Петр Алексеевич с заметным интересом просмотрел строчки, выведенные каллиграфическим Люсиным почерком, а затем подозвал к себе донельзя смущенного Ваню.
− Скажи-ка, брат, − писатель доверительно наклонился к нему, дружески обняв за плечи. – А кроме этих датских виршей у тебя что-нибудь есть?
− Датских… чего? – Шаховцев непонимающе уставился на именитого земляка.

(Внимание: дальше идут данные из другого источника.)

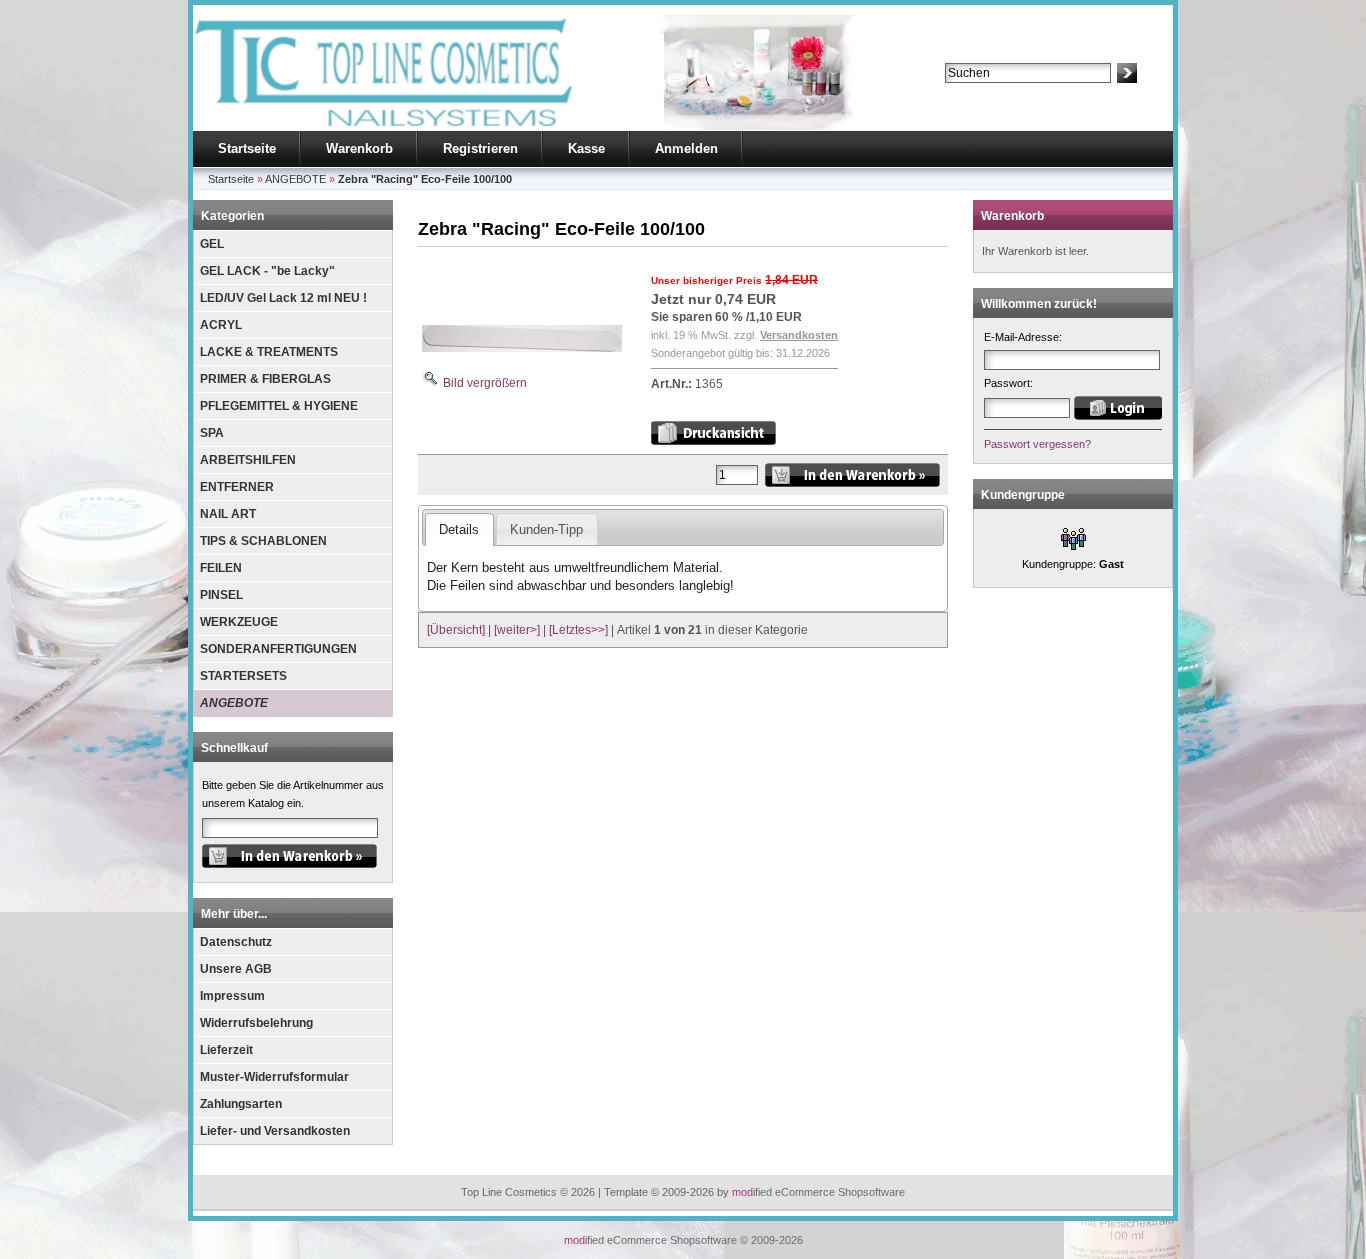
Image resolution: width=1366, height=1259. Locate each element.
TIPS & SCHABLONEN (263, 541)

− Ну, я имею виду, кроме стихов к праздничным датам и тому подобное…
− Ну так…
− Что «ну так»? Писал или нет? К примеру, лирику? Ты ведь наверняка уже влюблялся в какую-нибудь здешнюю Дульсинею? – Веселецкий заговорщицки подмигнул.
− Ну да…
− И небось посвятил что-нибудь, ведь так?
− Так, − став окончательно пунцовым, признался мальчик.
− Вот и ладненько. Тогда в субботу, в четыре, жду в гости. С любовными виршами, − Веселецкий достал из кармана авторучку, блокнот, черкнул адрес.
Дома, когда Иван рассказал о приглашении матери, та долго не могла опомниться от радости и даже позвонила в Москву тете Наташе, своей институтской подруге. Та ахнула и разразилась кучей советов и нравоучений: как одеться, что взять с собой… и обязательно отпечатать стихи на машинке. С этим и возникла проблема: Ольга Григорьевна была знакома только с «датскими виршами» сына, а зарифмованные любовные переживания он принципиально не показывал никому. В результате в субботу Шаховцев отправился в гости с солидной «взрослой» папкой под мышкой, где на строгих листах темнели набранные строки, посвященные Седьмому ноября да дню Советской армии, и разные пионерские приветствия. А в кармане, тщательно спрятанные от глаз родительницы, покоились тетрадные странички с самым сокровенным:
Зачем я иду за тобою,
Как тайный соглядатай?
С чего же так сердце ноет,
Когда на дворе месяц май?
От боли становится жарко,
И сердце рыдает, скорбя,
Как вижу на лавочке, в парке,
В объятьях другого, тебя…
Поначалу Ольга Григорьевна хотела пойти к писателю вместе с сыном, но тот убедил ее, что Веселецкий приглашал лишь его одного, для серьезного мужского разговора. И в конце концов ему, Ване, уже целых тринадцать лет! Кончилось все тем, что мама нехотя, но все же осталась дома, зато заставила отпрыска надеть парадную белую рубашку, отутюженные черные брюки и новые, тесные и жутко неудобные, ботинки.
Дом в частном секторе, где жил Веселецкий, поразил Шаховцева тем, что в отличие от теснящихся по соседству деревянных хибар он был полностью кирпичным и имел второй этаж, переделанный из чердака. А еще тем, что внутри этого жилища было все, как в городской квартире, и даже ванная с туалетом.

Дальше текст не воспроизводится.